Angel --

Clarification of Ginny's clarification (this is from a post I made last year):

The term CCC as most frequently used here [on the OCF message boards] means that the facility uses a team approach to dealing with an individual case, bringing the knowledge and experience from a variety of specialties to each treatment plan -- a "comprehensive" approach, as it were.

I think that what Ginny (Me2) means when she says that Emory is not a CCC is that it is not a National Cancer Institute-designated Comprehensive Cancer Center. Institutions choose to apply for such a designation, which is based on the facility's interests in research (since the NCI is a main source of funding for research programs), and it sounds from Ginny's post as if Emory is working on that process, which involves a lot of paperwork and can take some time to complete. Here's an explanation from that same post:

[quote]The National Cancer Institute provides funding for research. Institutions apply for NCI designation (the selection is done through a peer-review process), and the term "NCI-designated" primarily has to do with the facility's research interests --- not the quality or scope of patient care.

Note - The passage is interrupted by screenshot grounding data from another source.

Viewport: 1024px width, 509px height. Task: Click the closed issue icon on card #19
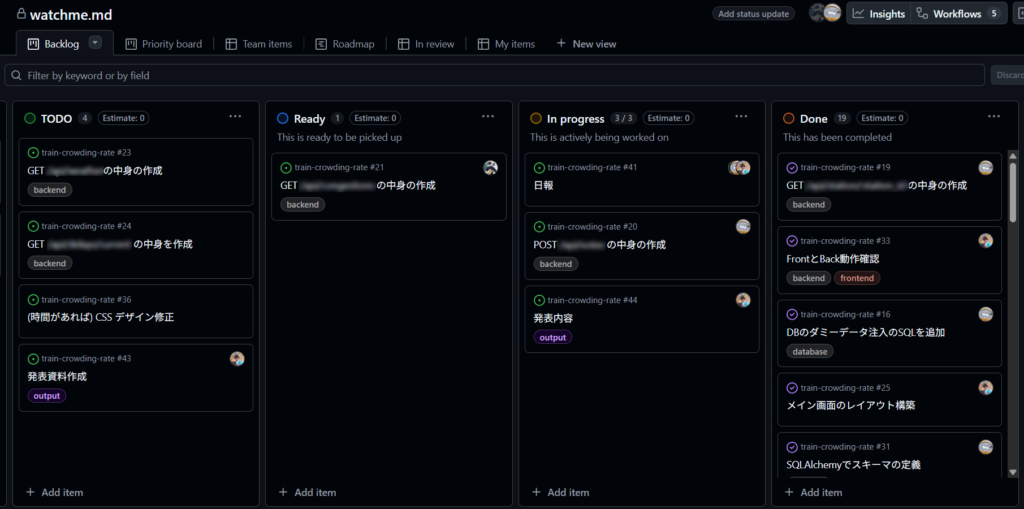tap(792, 168)
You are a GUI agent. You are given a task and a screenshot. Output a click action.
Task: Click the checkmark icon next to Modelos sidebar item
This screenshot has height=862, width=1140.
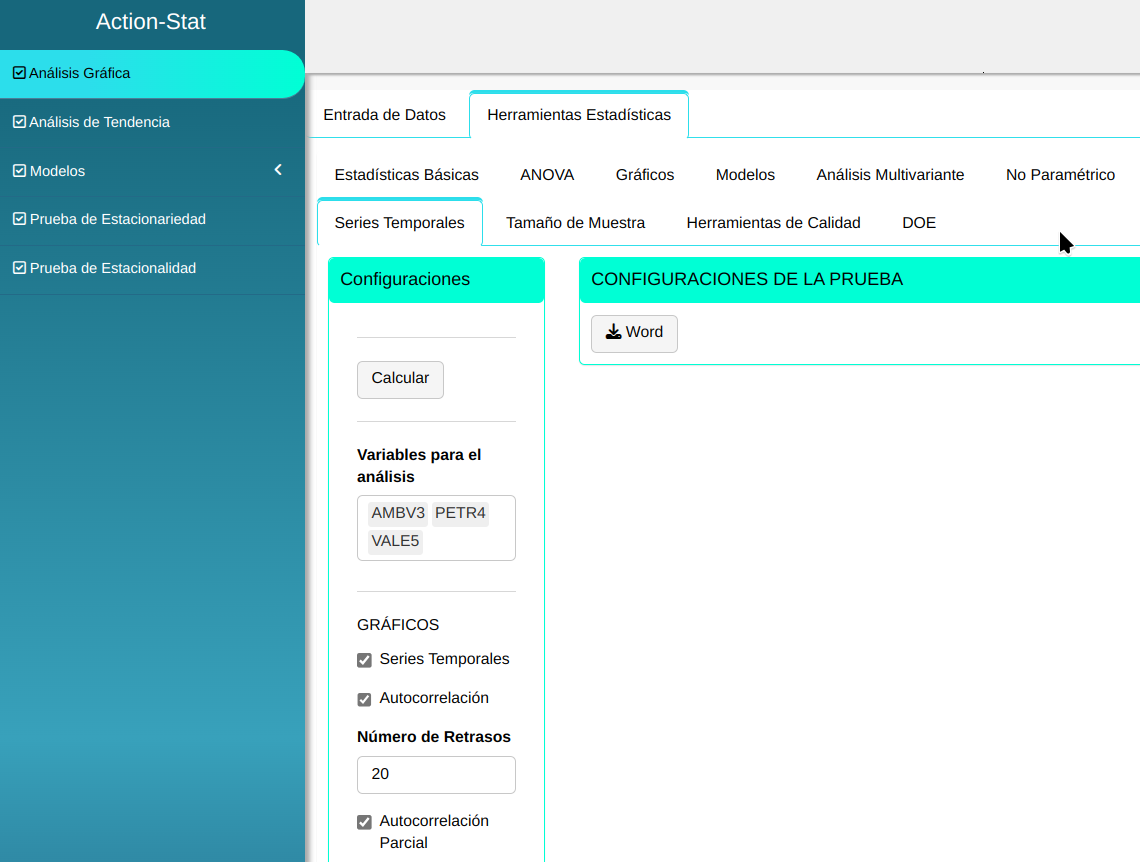tap(19, 171)
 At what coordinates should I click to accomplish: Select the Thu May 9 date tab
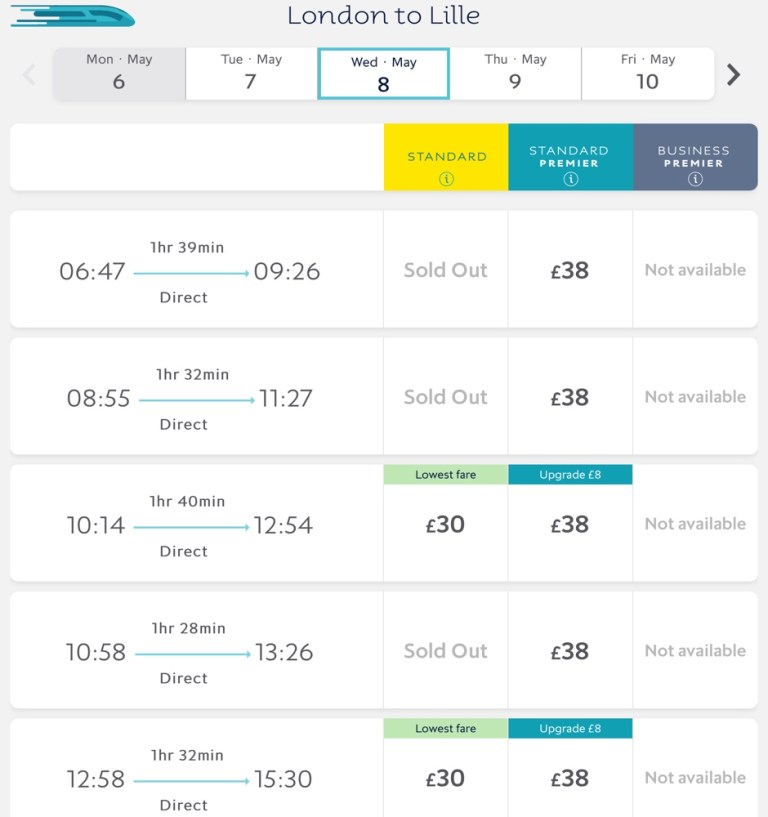click(515, 73)
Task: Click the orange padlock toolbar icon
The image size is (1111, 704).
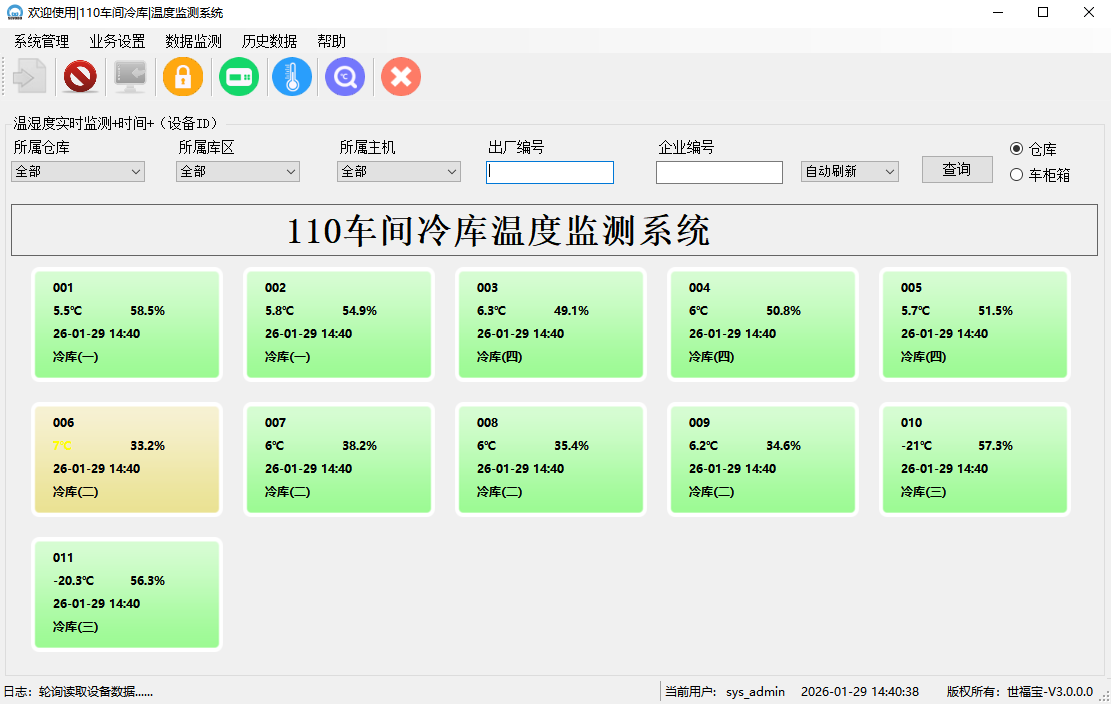Action: 183,77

An NCI-designated comprehensive cancer center means that the institution is involved in research in three areas: laboratory, clinical and population-based. All NCI-designated comprehensive cancer centers also treat patients. An NCI-designated cancer center concentrates research in one or two of those areas, and a few of these facilities -- like the Wistar Institute in Philadelphia or the Salk Institute in San Diego -- do research only. Further information is available here: http://www3.cancer.gov/cancercenters/description.html [/quote]
Based on what you have posted, it appears that your medical history is complex. An appointment at Emory or somewhere similar, where a team of physicians from a variety of specialties can evaluate what's going on (starting with a biopsy to determine what you're dealing with), is a great place to start. As I mentioned before, several posters here have been treated at Emory and I'm sure will be happy to provide information about their experiences.

All the best --
Leslie


Leslie

April 2006: Husband dx by dentist with leukoplakia on tongue. Oral surgeon's biopsy 4/28/06: Moderate dysplasia; pathology report warned of possible "skip effect." ENT's excisional biopsy (got it all) 5/31/06: SCC in situ/small bit superficially invasive. Early detection saves lives.